Written task 1 » Reproduce, word for word, the portion of the Drama Centre passage starting with "Anyway. My audition" and going on through "thing, and started.".

Text segment »

Drama Centre: Talk about saving the craziest for last. Drama
Centre. The rumours that you hear about the place are mind-boggling. Even the
facts they actually tell you on their website are pretty scary.
The place has twelve-hour working days (plus
some weekends).
Words like “intensive” and
“methodological” are bandied about as if they were the key words in an advert
for a children’s adventure camp.
Phrases like “break you down
and build you up again” seem to pop up with alarming frequency when referring
to Drama Centre.
All in all, it sounds like the
drama equivalent of Guantanamo Bay.
Nevertheless, it has produced
incredible results (see Colin Firth, John Simm, Helen McCrory, Tom Hardy etc.
etc.) and so it was with nervousness that I approached the school, unsure of
what to expect.
I waited in the lobby for a
while until a current student came and escorted a group of us up into the main
building area. It seemed pretty shabby for a top drama school but then the
student informed us that they would be moving to a new campus in King’s Cross
in 2012, which was all nice and shiny. We were split up and told to join with
various groups of other people whose audition times were evidently earlier on
in the day than mine was. The groups were separated by weird wall/barrier
things so it was like sitting in our own little compartment. My group seemed to
consist of people who were all older than me (again?!?), one of whom annoyed me
so much that I still remember him vividly a year later. He was 21 years old (he
informed us all), was a bit chubby (he conveniently forgot to inform us all –
although he hardly needed to…) and considerably camper than me, and he
delighted in telling everybody, nice and loudly, about the recalls he had been
getting, the acting he had been doing here, there and everywhere, what his
monologues were about, and so on. Worst of all, the girls all seemed to love
him!! What the f&%@?!?!?
Anyway. My audition time came
and went. A student came and told us they were running a little bit behind
schedule. More time passed. Another student came and said the same thing. Then,
eventually, about an hour after it was supposed to be, I was finally called up.
Here I was, at Drama Centre. My
last hope of going to drama school in the autumn. I was not going to waste it.
I was going to do as well as I could possibly do – I had to. I had been busy
with school work in the last couple of weeks, but I had carved out time to work
on my speeches again. Would it be enough?
I entered the room, did the
usual thing, and started.
My modern went very, very well.
The best I could remember doing it, really. One of the ladies on the panel
actually said, “Very good”, or words to that effect, when I finished it. But
now the Shakespeare. How would it go? The answer, again, was that it was the
best I could remember doing it. The problem was, though, that I hadn’t had
enough time to find another Shakespeare speech after my Central audition (the
weeks before Central had been spent learning and rehearsing one of the speeches
from their list as opposed to actually focusing on my own), and as such, “the
best that I could remember doing” my Shakespeare speech was average, at best –
it just wasn’t a fantastic speech to start with, and I also struggled to
connect to it. The best I could do with it was really not enough: nowhere near
as good as my modern was, anyway.
But my modern had been
excellent – I was very happy with it. I sat down to the interview with them,
which I think, again, went well, although on reflection (in comparison with how
ready I feel now, as I am writing this) I really was under-prepared. Nonetheless,
it was still the best interview I had had, and I left the audition room feeling
pleased. Whatever the result, I really had done as well as I could have done with
the amount of preparation that I did (not that that preparation was
particularly strenuous, but at least I did the best I could with what I had, if
you see what I mean).

Written task 2 » Pick out every line of the entries that contains the string "dominación", matching uppercase and lowercase letters exactly.

[Target pointing data]
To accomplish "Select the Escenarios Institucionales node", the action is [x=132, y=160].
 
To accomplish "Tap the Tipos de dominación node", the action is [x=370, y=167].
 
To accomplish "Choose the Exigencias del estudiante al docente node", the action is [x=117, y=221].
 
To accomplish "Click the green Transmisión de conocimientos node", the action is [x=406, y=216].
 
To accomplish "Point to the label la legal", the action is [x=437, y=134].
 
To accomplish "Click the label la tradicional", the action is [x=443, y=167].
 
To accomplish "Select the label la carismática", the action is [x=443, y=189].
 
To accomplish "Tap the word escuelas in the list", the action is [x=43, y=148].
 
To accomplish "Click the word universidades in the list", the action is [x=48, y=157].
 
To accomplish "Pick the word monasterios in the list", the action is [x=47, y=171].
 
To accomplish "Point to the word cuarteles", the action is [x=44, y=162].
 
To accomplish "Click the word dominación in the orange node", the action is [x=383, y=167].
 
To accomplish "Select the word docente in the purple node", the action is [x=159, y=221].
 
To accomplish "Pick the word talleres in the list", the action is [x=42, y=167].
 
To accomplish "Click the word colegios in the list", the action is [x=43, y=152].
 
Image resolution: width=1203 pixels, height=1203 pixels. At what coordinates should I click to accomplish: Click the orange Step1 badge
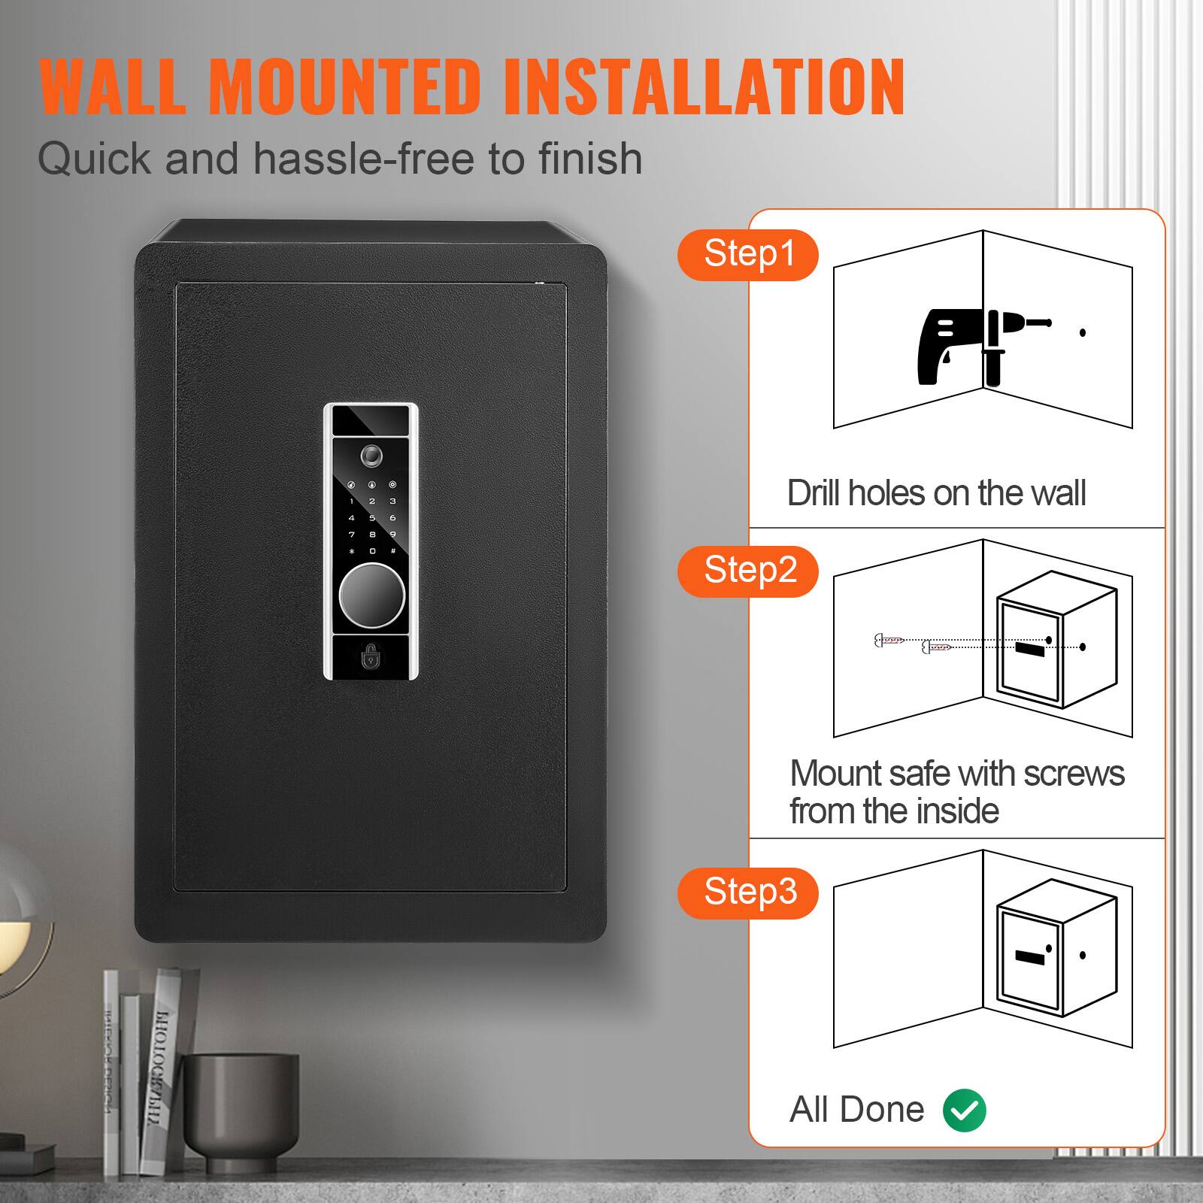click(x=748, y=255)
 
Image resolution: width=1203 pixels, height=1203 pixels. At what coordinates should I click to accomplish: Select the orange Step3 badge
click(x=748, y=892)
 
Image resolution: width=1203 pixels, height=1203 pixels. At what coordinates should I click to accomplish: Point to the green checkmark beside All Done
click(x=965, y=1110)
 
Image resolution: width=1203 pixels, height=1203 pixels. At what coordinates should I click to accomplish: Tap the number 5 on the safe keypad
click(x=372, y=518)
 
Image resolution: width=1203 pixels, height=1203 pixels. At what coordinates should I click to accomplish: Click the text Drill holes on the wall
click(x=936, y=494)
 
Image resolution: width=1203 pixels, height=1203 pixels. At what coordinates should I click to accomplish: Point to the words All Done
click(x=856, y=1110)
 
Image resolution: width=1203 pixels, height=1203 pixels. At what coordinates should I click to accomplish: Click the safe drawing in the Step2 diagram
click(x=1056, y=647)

---

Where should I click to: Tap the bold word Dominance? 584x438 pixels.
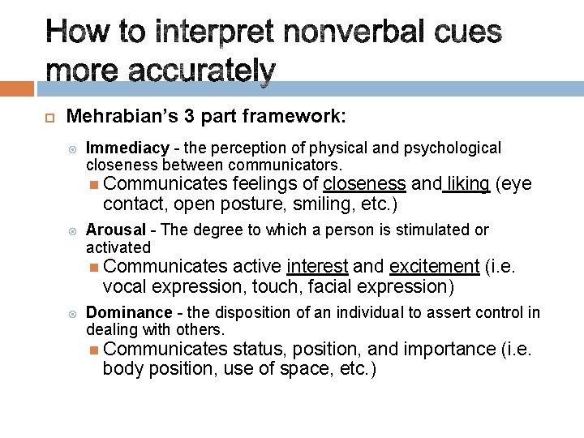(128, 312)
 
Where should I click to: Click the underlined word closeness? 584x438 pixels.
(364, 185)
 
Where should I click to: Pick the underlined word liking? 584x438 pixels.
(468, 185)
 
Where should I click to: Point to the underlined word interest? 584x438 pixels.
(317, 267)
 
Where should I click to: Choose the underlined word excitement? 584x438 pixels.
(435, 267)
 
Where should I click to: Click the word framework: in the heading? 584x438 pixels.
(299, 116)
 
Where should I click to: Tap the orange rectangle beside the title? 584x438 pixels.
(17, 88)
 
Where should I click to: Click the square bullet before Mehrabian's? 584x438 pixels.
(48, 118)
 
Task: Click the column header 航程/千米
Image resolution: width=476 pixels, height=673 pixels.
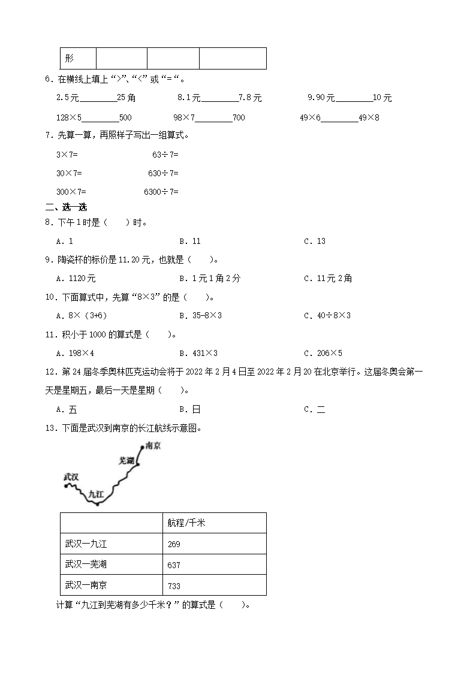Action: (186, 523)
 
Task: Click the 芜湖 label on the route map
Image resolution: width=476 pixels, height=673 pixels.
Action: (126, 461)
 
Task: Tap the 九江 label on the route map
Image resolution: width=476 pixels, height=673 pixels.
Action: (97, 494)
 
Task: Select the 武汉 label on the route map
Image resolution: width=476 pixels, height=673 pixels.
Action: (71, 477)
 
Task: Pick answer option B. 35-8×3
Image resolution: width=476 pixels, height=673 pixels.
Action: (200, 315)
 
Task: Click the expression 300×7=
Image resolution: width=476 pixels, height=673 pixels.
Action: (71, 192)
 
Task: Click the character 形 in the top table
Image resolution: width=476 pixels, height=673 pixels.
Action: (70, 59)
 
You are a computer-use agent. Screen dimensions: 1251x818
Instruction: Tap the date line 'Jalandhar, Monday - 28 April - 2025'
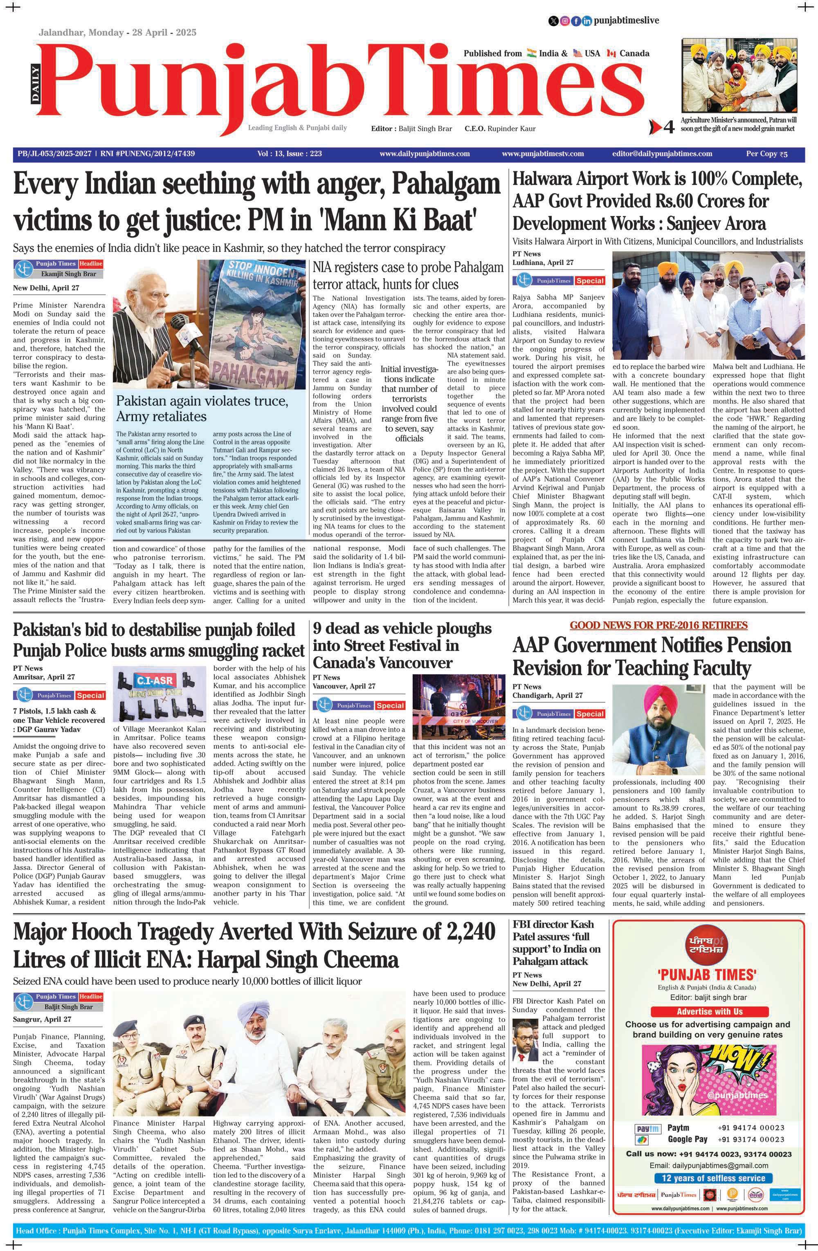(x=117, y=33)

Final result 1 »
Anyway. My audition time came
and went. A student came and told us they were running a little bit behind
schedule. More time passed. Another student came and said the same thing. Then,
eventually, about an hour after it was supposed to be, I was finally called up.
Here I was, at Drama Centre. My
last hope of going to drama school in the autumn. I was not going to waste it.
I was going to do as well as I could possibly do – I had to. I had been busy
with school work in the last couple of weeks, but I had carved out time to work
on my speeches again. Would it be enough?
I entered the room, did the
usual thing, and started.

Final result 2 »
To accomplish "Tap the Tipos de dominación node", the action is [x=370, y=167].
To accomplish "Click the word dominación in the orange node", the action is [x=383, y=167].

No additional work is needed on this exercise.